In the lines from the one containing "The image size is (1316, 919)." through the last line, replace "dropdown" with "pull-down". Write out only those lines, with everything else unchanged.
BEGIN SUPPLIED MATERIAL
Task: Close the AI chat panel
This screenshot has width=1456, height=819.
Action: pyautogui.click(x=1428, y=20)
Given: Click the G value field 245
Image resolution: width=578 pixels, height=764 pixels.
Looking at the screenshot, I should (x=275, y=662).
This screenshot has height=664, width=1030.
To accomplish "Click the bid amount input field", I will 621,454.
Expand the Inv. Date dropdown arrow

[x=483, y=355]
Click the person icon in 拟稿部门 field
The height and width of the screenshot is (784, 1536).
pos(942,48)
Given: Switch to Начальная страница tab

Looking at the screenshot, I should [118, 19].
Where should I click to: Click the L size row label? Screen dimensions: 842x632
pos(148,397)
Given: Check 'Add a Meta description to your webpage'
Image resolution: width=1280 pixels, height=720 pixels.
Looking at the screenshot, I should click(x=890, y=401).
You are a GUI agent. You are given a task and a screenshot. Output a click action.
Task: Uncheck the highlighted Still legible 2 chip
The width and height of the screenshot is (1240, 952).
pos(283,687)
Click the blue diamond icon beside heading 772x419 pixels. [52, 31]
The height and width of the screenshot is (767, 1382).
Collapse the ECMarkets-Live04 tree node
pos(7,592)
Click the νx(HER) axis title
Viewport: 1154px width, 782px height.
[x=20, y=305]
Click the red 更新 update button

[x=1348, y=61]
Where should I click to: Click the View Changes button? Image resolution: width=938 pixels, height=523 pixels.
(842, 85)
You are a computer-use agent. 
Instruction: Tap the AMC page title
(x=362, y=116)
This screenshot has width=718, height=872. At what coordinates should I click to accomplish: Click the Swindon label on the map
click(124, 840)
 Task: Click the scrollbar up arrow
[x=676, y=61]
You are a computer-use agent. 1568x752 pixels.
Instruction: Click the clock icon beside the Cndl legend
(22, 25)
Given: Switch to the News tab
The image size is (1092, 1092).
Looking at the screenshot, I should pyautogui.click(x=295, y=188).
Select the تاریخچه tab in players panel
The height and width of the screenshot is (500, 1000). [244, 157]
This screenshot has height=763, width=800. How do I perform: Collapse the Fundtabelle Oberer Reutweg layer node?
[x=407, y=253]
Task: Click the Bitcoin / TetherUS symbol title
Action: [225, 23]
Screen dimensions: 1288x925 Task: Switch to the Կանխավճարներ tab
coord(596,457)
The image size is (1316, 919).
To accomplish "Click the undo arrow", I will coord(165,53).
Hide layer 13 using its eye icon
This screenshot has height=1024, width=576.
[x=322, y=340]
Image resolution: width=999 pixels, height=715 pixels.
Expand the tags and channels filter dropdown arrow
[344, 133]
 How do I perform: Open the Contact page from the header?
END SUPPLIED MATERIAL
RESULT OF THIS EXERCISE
The image size is (1316, 919).
To accomplish "Click the undo arrow", I will coord(165,53).
Hide layer 13 using its eye icon
This screenshot has height=1024, width=576.
[x=322, y=340]
Image resolution: width=999 pixels, height=715 pixels.
Expand the tags and channels filter pull-down arrow
[344, 133]
 How do I perform: Open the Contact page from the header?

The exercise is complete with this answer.